## Start Text block
Armando Galarraga was a journeyman Detroit Tigers right-hander who shocked the baseball world on June 2 by throwing a perfect game against the Cleveland Indians. Except, of course, the game wasn’t perfect, because with two outs in the ninth inning umpire Jim Joyce called Jason Donald of the Indians safe at first base when Donald clearly should have been called out to end the game.

Galarraga responded with a you’ve got to be kidding me smile for the ages, then retired one more batter for a one-hit shutout. He later said he hadn’t argued because he was in shock.

But it was Joyce’s response that turned this terrible tale into one that’s almost heart-warming. Not as heart-warming as a journeyman pitcher tossing a perfect game, mind you, but pretty toasty.
## End Text block
| Set exercise a |
According to the baseball passage, why was Galarraga's game not actually perfect? Answer in one to three sentences.
The baseball passage and the entries that follow were drawn from unrelated sources.
## Start Exercise input
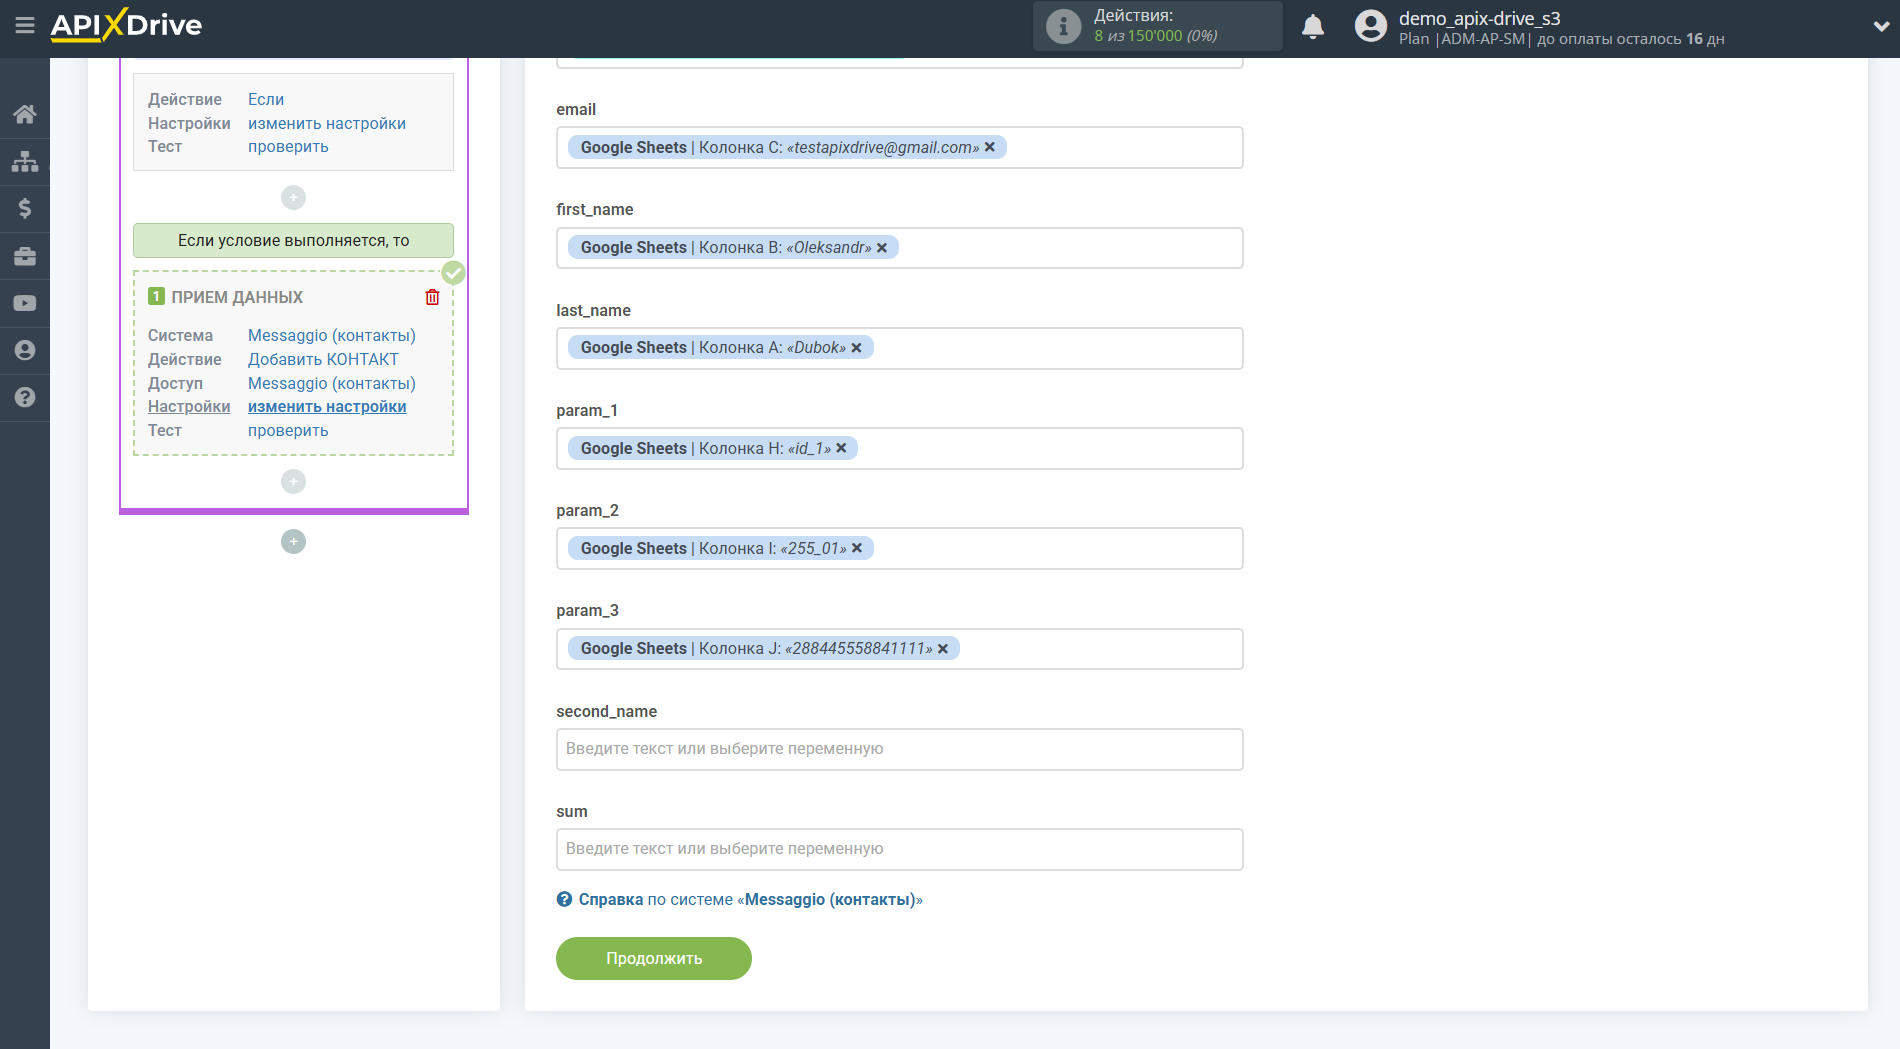The image size is (1900, 1049).
Task: Click the bold 'изменить настройки' link for Messaggio
Action: (327, 407)
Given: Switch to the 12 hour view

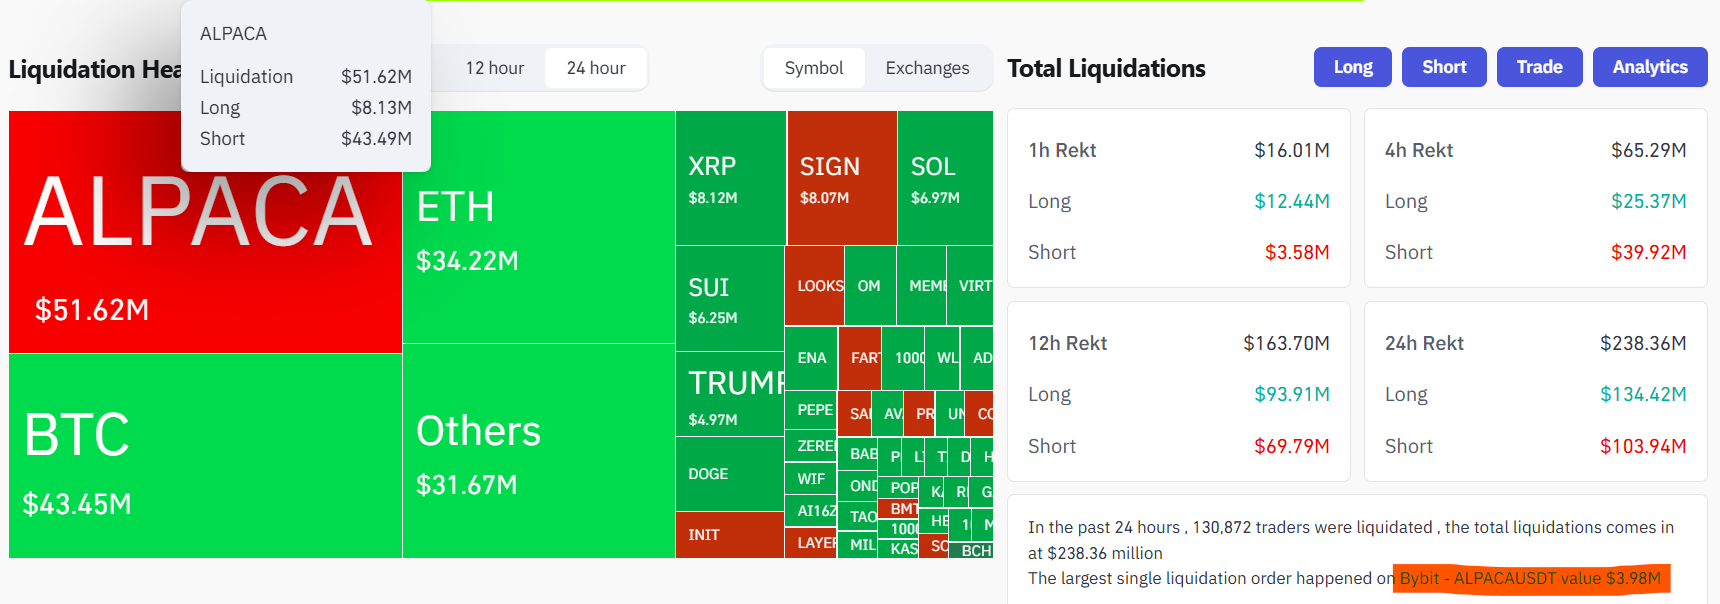Looking at the screenshot, I should tap(494, 67).
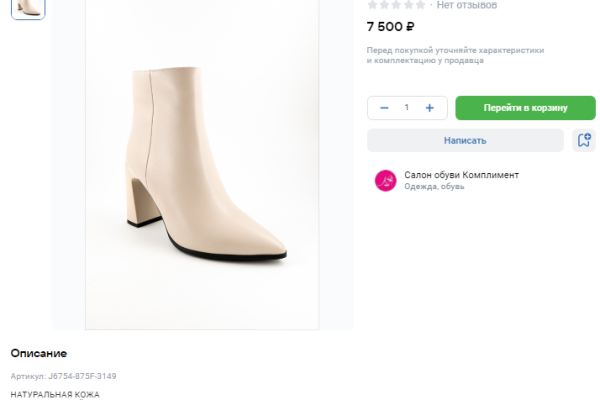Rate with the first rating star
Screen dimensions: 600x400
coord(373,5)
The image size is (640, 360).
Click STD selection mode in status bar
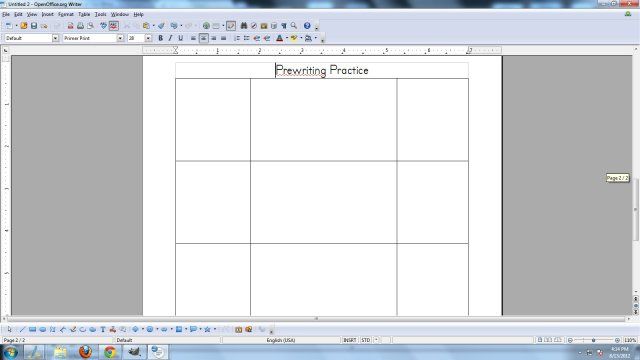click(365, 340)
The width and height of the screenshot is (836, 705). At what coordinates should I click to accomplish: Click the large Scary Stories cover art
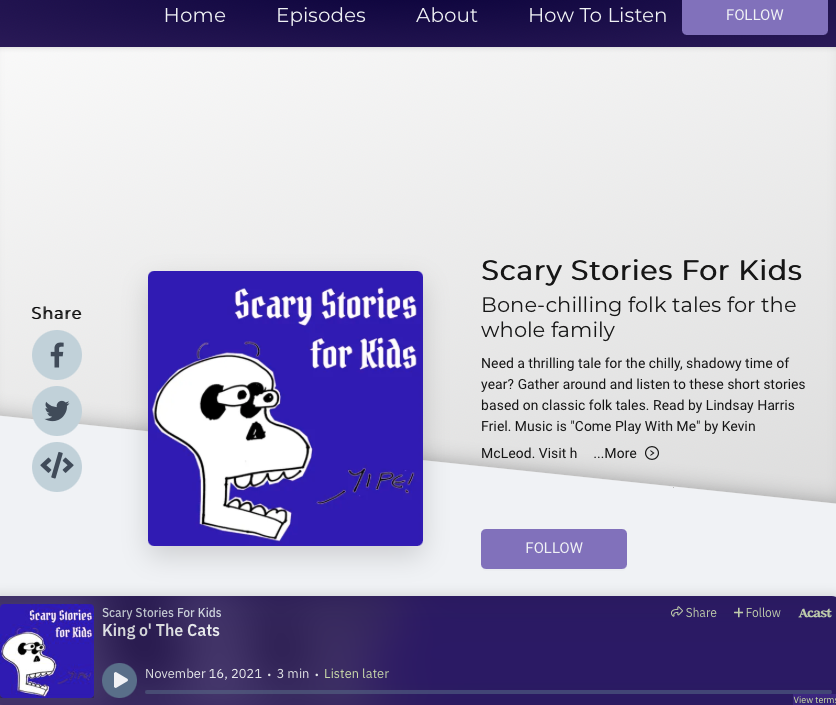pos(285,408)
## End Exercise input
| Set exercise b |
Rewrite the entries, beginning at the line that contains "Given: Switch to the 12 hour view" and continuing through the last entry, with "status bar" replaced by "taskbar" and everything else unchanged. Leave the pictures out.

| Result a |
With two outs in the ninth inning, umpire Jim Joyce called Jason Donald of the Indians safe at first base. Donald clearly should have been called out, which would have ended the game.

| Result b |
Given: Switch to the 12 hour view

Looking at the screenshot, I should tap(494, 67).
Rate with the first rating star
Screen dimensions: 600x400
coord(373,5)
The image size is (640, 360).
Click STD selection mode in taskbar
click(365, 340)
The width and height of the screenshot is (836, 705). At what coordinates should I click to accomplish: Click the large Scary Stories cover art
pos(285,408)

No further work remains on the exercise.